━━ RECORDS FOR THE TASK

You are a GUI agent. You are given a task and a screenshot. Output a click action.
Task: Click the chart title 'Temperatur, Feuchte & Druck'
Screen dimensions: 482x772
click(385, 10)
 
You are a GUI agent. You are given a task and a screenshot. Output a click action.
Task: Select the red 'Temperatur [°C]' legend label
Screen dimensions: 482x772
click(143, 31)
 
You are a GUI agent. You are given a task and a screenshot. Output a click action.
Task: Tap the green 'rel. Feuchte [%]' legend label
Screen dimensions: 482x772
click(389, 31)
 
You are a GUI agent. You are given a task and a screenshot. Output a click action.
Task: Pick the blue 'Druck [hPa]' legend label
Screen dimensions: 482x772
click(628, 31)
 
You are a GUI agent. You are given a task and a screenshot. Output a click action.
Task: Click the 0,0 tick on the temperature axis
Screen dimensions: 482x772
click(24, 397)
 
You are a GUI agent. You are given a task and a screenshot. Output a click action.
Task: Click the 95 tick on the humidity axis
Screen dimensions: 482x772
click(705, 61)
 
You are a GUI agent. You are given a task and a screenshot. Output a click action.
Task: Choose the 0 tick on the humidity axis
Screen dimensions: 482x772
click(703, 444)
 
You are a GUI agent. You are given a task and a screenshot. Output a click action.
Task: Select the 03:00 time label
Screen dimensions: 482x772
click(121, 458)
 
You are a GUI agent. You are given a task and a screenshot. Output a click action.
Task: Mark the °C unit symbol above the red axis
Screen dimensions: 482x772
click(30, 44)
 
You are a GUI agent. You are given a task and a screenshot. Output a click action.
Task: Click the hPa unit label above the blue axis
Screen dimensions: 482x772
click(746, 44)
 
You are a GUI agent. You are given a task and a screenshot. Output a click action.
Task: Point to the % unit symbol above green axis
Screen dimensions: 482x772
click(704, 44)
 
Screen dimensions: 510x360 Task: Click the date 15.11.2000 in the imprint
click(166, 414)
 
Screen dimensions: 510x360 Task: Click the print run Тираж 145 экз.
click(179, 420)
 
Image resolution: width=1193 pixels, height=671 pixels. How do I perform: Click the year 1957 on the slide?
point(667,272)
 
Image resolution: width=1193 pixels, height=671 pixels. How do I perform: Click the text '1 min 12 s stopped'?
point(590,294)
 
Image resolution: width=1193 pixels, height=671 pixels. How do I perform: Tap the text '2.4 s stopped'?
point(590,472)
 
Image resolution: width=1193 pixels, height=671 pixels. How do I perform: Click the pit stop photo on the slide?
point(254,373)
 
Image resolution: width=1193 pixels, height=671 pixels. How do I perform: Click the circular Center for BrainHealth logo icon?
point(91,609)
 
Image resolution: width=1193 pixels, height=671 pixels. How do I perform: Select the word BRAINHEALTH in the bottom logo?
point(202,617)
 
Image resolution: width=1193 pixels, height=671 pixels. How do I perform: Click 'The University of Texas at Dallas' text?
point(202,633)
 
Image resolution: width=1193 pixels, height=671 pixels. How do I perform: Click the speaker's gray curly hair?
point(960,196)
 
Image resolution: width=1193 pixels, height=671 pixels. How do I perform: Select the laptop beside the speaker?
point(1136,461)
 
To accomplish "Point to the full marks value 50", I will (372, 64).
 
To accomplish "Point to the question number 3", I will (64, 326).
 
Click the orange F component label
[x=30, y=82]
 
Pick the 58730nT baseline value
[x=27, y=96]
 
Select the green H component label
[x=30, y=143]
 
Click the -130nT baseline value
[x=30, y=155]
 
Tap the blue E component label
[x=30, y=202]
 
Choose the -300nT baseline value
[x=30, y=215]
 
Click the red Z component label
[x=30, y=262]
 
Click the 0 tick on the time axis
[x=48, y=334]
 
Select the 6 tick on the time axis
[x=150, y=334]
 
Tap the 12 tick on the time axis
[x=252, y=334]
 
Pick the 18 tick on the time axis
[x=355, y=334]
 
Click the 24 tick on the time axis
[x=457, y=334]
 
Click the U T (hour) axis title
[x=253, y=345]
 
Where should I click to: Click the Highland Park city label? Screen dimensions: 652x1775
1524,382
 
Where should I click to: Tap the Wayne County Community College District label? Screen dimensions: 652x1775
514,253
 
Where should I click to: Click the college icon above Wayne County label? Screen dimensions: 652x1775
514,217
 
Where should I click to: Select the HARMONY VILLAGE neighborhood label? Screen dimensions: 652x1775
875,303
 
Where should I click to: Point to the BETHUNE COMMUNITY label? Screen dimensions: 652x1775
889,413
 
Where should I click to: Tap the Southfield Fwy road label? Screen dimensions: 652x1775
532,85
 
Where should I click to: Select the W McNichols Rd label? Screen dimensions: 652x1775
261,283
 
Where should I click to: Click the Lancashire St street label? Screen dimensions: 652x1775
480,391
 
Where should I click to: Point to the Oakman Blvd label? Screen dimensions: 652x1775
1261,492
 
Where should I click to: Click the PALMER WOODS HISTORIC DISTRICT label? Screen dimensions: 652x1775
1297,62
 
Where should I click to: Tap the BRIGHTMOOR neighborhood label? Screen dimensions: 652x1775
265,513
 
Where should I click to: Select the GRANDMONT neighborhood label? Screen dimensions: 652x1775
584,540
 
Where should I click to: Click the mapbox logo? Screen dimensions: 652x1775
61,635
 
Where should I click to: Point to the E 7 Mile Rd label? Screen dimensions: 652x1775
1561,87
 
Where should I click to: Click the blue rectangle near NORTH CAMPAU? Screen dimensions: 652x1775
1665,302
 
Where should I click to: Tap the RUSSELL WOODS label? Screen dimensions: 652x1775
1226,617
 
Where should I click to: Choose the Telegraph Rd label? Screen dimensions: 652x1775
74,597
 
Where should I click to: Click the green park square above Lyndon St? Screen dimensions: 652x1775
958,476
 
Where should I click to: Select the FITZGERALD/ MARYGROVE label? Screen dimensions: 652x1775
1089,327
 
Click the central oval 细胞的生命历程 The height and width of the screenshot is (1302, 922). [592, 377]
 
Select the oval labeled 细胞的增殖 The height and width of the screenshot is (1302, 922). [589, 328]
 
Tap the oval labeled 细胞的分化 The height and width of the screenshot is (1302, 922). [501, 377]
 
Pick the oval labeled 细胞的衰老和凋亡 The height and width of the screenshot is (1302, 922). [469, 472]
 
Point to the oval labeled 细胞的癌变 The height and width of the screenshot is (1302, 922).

━━━━

**WHAT YOU WILL DO**: Scale the coordinates in the rows starting with the line that contains "Select the green H component label" and going on through the line that contains "[x=457, y=334]" by multiplying each one by 0.75 and rounding to a whole number, with halves rounded up. Write out all of those lines, leaving every other part of them unchanged.

**ANSWER TO THIS EXERCISE**:
Select the green H component label
[x=23, y=107]
 
Click the -130nT baseline value
[x=23, y=116]
 
Tap the blue E component label
[x=23, y=152]
 
Choose the -300nT baseline value
[x=23, y=161]
 
Click the red Z component label
[x=23, y=197]
 
Click the 0 tick on the time axis
[x=36, y=251]
 
Select the 6 tick on the time axis
[x=113, y=251]
 
Tap the 12 tick on the time axis
[x=189, y=251]
 
Pick the 18 tick on the time axis
[x=266, y=251]
 
Click the 24 tick on the time axis
[x=343, y=251]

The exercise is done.